Yet Another Entry in My Series of Poorly-Considered and Ill-Advised Bullet-Point Thoughts
On OS X Lion
- I haven’t installed Lion yet owing to an out-of-date backup. I’m waiting on a hard drive from NewEgg before I tempt fate.
- Think of the new default scrolling direction as “I want to push the content this way”. It makes more sense.
- Many of the transitionary changes in Lion (scrolling direction, dock indicators, scrollbars) all have ways to revert to the functionality of prior OS X releases. This is an odd choice for Apple, as they tend to make changes that they view as improvements, leaving in the dust people used to the legacy methods.
- The new login screen is bordering on hideous, but the unlock screen (which uses the user’s desktop picture instead of the ubiquitous linen pattern) is beautiful.

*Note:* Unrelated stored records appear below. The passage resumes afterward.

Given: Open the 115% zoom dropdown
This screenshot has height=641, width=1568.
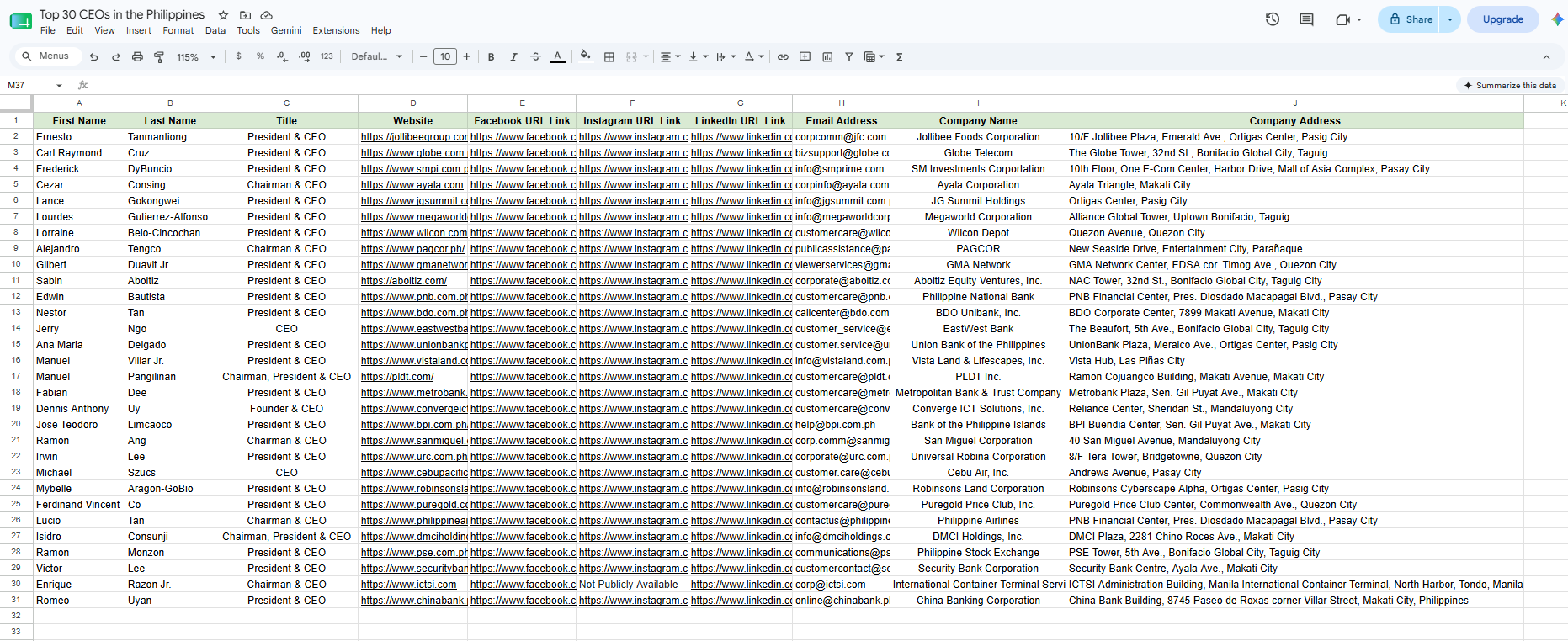Looking at the screenshot, I should pos(196,57).
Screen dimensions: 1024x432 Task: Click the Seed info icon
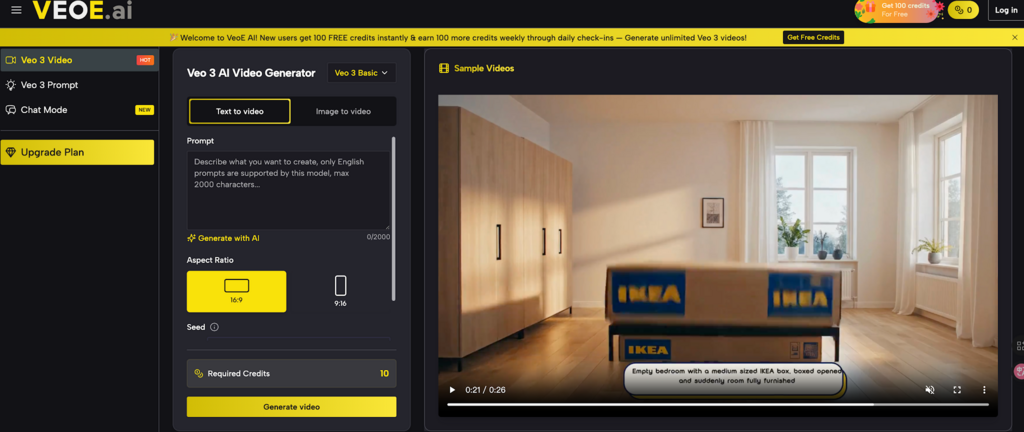click(214, 327)
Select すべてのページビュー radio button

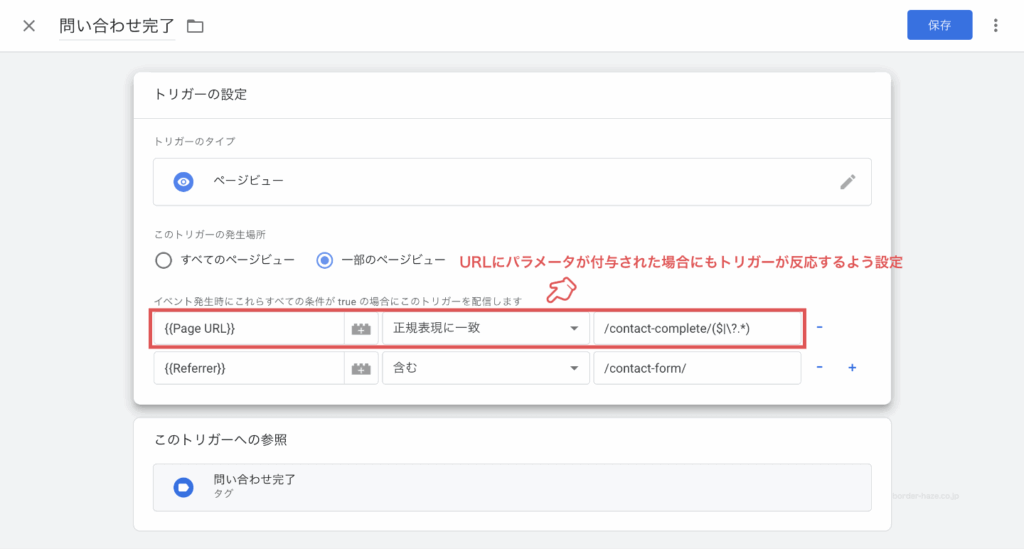[x=165, y=260]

- I dislike the new iCal for how horrible the faux leather texture looks, but I dislike Address Book even more. It doesn’t resemble any real address book I’ve ever seen. It’s a usability nightmare. The stack of pages on either side never changes, the hanging bookmark is a button to show groups (as one would, of course, expect), and one can’t actually flip through the “book”.
On Google+
- Google+ is an odd rethinking of the typical user privacy model. Usually, person A requests permission to see person B’s information. Person B can accept or deny this request. On Google+, it’s almost the inverse. Person A adds person B to their whitelist, and person B gets a notification that person A is now sharing their content. Person B can choose to share their content with person A or not, but person B can now view person A’s content without requesting it.